Janice Iandritsky e Ricardo Santos propuseram uma visita guiada pelas memórias do bairro, construído ao abrigo do programa estatal de construção SAAL (Serviço de Apoio Ambulatório Local), surgido após o 25 de Abril de 1974 e que pretendia dar resposta às necessidades habitacionais das populações mais desfavorecidas.

“Já disse aos meus filhos: daqui só para o cemitério, ou para o hospital, e do hospital para o cemitério”, repete Manuela Augusto, em conversa com a Lusa, após a última sessão do projeto que propôs “repensar um modelo de intervenção sobre a construção coletiva da cidade”.

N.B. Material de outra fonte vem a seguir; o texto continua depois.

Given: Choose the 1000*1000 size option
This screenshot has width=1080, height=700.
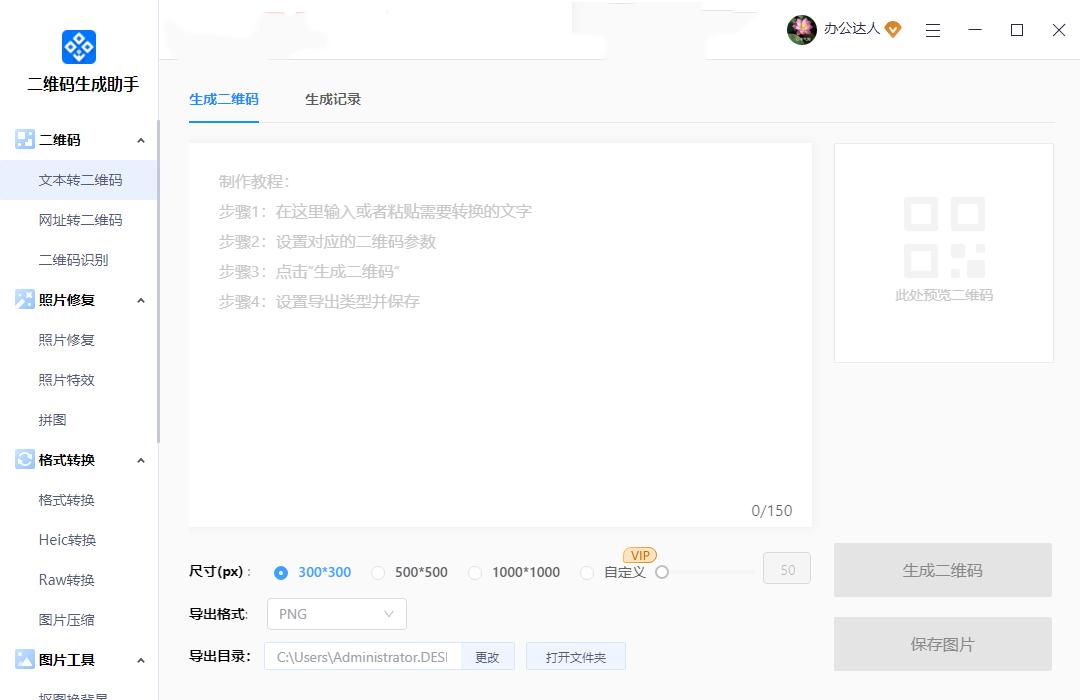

A razão para Manuela querer ficar no bairro é só uma: memória. “Aqui tenho boas e más recordações, tenho as recordações dos meus pais, tenho as recordações do meu marido, tenho o nascimento dos meus filhos…” elenca.

Garantindo que tem “mais boas do que más” recordações, Manuela não deixa de apontar o que “falta” fazer.

“Principalmente a limpeza, é só ervas, é só lixo, é ratas, assim deste tamanho [abre os dedos], parecem gatos”, descreve, criticando a recolha do lixo.

“Não limpam, […] os contentores do lixo não são lavados, a rua não é lavada, a higiene…”, relata.

Além disso, “não há uma rampa em condições” que facilite a vida a quem tem dificuldades.

“Há uma senhora que anda de canadianas, que não tem mobilidade, e todos os dias sobe aquelas escadas, coitada”, conta.

O bairro pede, mas “não fazem nada”, lamenta, referindo-se à Câmara de Lisboa, responsável pela gestão e manutenção do bairro, construído em terreno municipal.

Janice Iandritsky e Ricardo Santos quiseram “dar mais visibilidade” ao bairro, onde já haviam organizado uma visita guiada.

“Uma das coisas que mais nos disseram é ‘já passei aqui tantas vezes e nunca tinha entrado aqui'”, relata Ricardo, que vive próximo.

“O contexto da proximidade deste bairro com a cidade — ser tão próximo, as dificuldades que o bairro e os desafios que o bairro ainda enfrenta — fazia todo o sentido dar mais visibilidade a este bairro e voltar a trazer aqui pessoas que passam aqui ao lado e nunca tinham aqui entrado”, explicou à Lusa.

“As condições em que o bairro está, a falta de recolha de lixo, a falta de iluminação pública afastam mesmo aqueles que possam ter algum interesse ou curiosidade”, considera o autor de uma coleção de livros sobre os bairros SAAL a nível nacional.

“Uma casa não é quatro paredes e um teto, também é uma construção, de alguma maneira simbólica, a partir das memórias das pessoas”, destaca Janice, que organizou uma experiência semelhante em Buenos Aires, capital argentina, de onde é natural.

Com “A casa invisível” no Bairro Horizonte, os autores procuraram reunir diferentes testemunhos sobre a vivência e “os problemas” atuais do bairro.

Nascida e criada na Curraleira, há 67 anos, Manuela vai agora acertar com a autarquia as prestações a pagar para fazer sua a casa onde vive há 46 anos (originalmente de uma cooperativa de habitação, que faliu), mas certo é que, com “200 e tal euros” de reforma e “330 euros de pensão” do marido, vai ter de contar com o apoio dos quatro filhos para o fazer.

“A casa invisível” foi uma das doze intervenções artísticas sobre a habitação e o habitar selecionadas para o projeto “Passa cá em casa”, integrado no festival “Uma revolução assim – luta e ficção: a questão da habitação”, iniciativa do Goethe-Institut Portugal que se realizou entre 25 de setembro e 06 de outubro.